### Work order
At the line containing "You are a computer-use agent.", begin an exact copy of the lines below and continue through the final one, with no pictures.

### Data to use
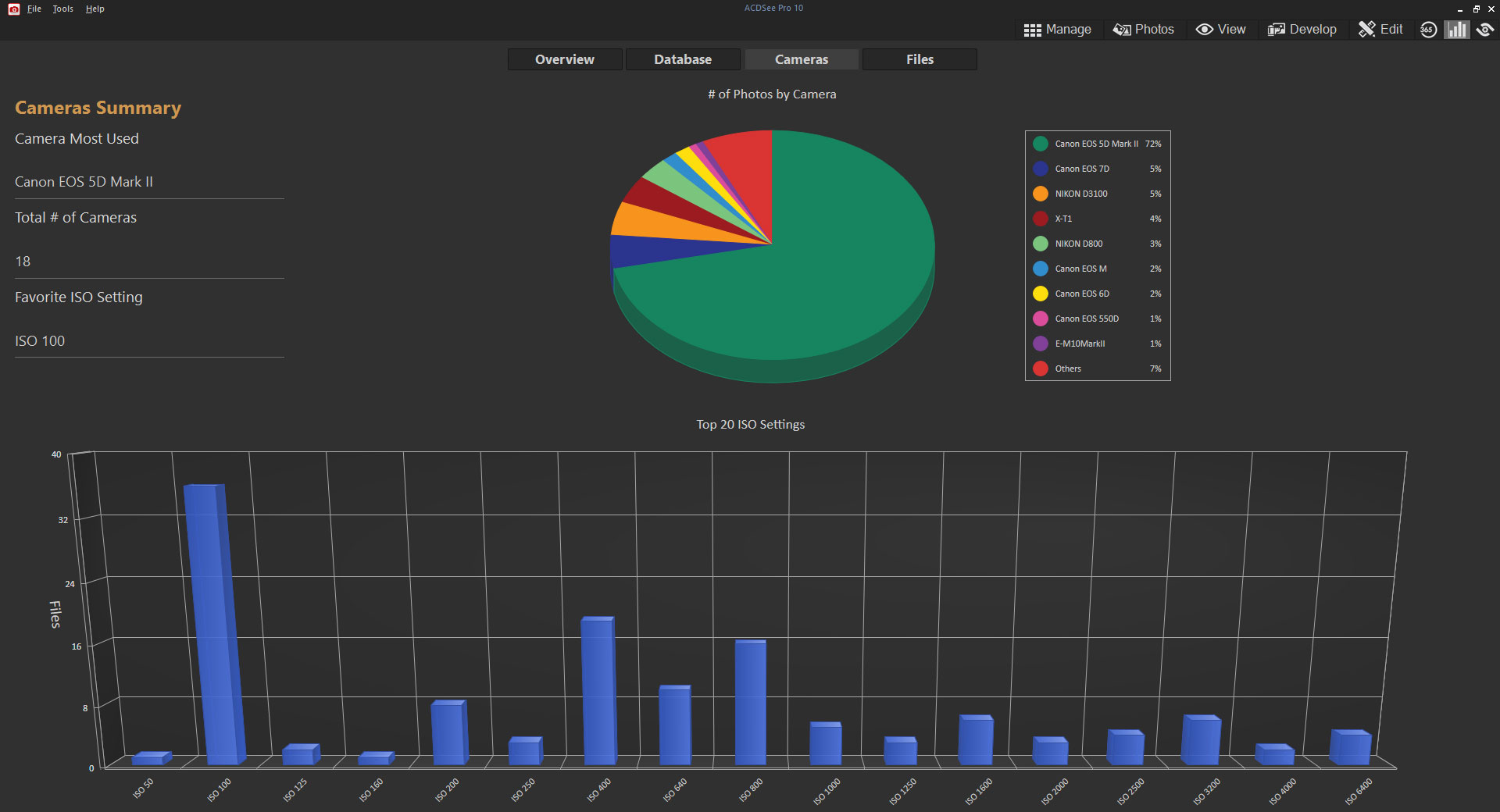Open Develop mode
The width and height of the screenshot is (1500, 812).
tap(1302, 30)
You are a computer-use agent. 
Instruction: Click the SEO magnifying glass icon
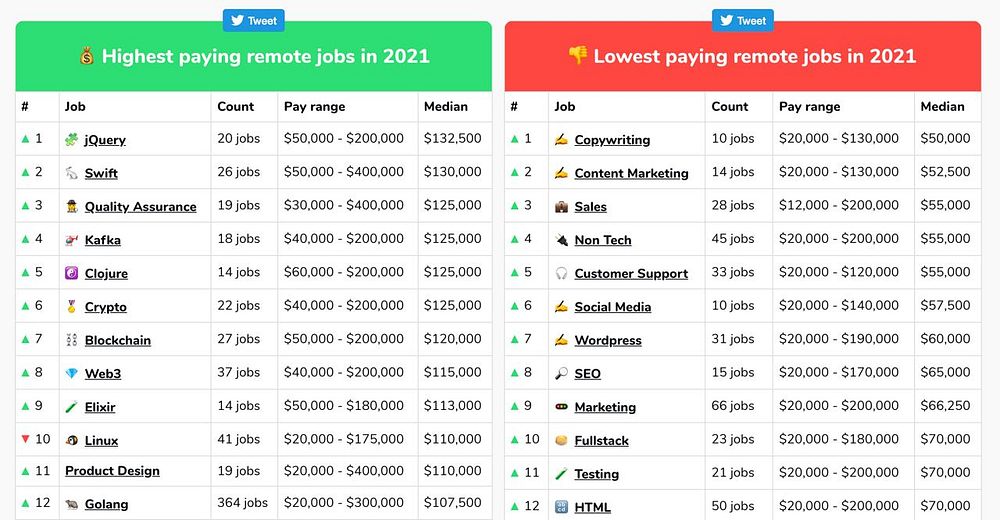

### Answer to this problem
You are a computer-use agent. 
Instruction: Click the SEO magnifying glass icon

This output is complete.